- The task
Format every line of the material below as a Markdown table with the columns "No." and "Line", numbering the rows and omitting blank lines.

- Listing
- - - -

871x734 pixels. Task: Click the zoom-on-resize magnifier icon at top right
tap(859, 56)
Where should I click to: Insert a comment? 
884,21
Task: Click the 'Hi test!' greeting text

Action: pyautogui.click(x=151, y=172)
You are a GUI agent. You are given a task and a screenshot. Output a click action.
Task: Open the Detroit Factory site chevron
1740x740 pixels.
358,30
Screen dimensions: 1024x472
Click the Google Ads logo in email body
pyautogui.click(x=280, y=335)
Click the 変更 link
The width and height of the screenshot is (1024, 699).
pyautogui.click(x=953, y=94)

- - - -

- Output of the exercise
| No. | Line |
|---|---|
| 1 | 871x734 pixels. Task: Click the zoom-on-resize magnifier icon at top right |
| 2 | tap(859, 56) |
| 3 | Where should I click to: Insert a comment?  |
| 4 | 884,21 |
| 5 | Task: Click the 'Hi test!' greeting text |
| 6 | Action: pyautogui.click(x=151, y=172) |
| 7 | You are a GUI agent. You are given a task and a screenshot. Output a click action. |
| 8 | Task: Open the Detroit Factory site chevron |
| 9 | 1740x740 pixels. |
| 10 | 358,30 |
| 11 | Screen dimensions: 1024x472 |
| 12 | Click the Google Ads logo in email body |
| 13 | pyautogui.click(x=280, y=335) |
| 14 | Click the 変更 link |
| 15 | The width and height of the screenshot is (1024, 699). |
| 16 | pyautogui.click(x=953, y=94) |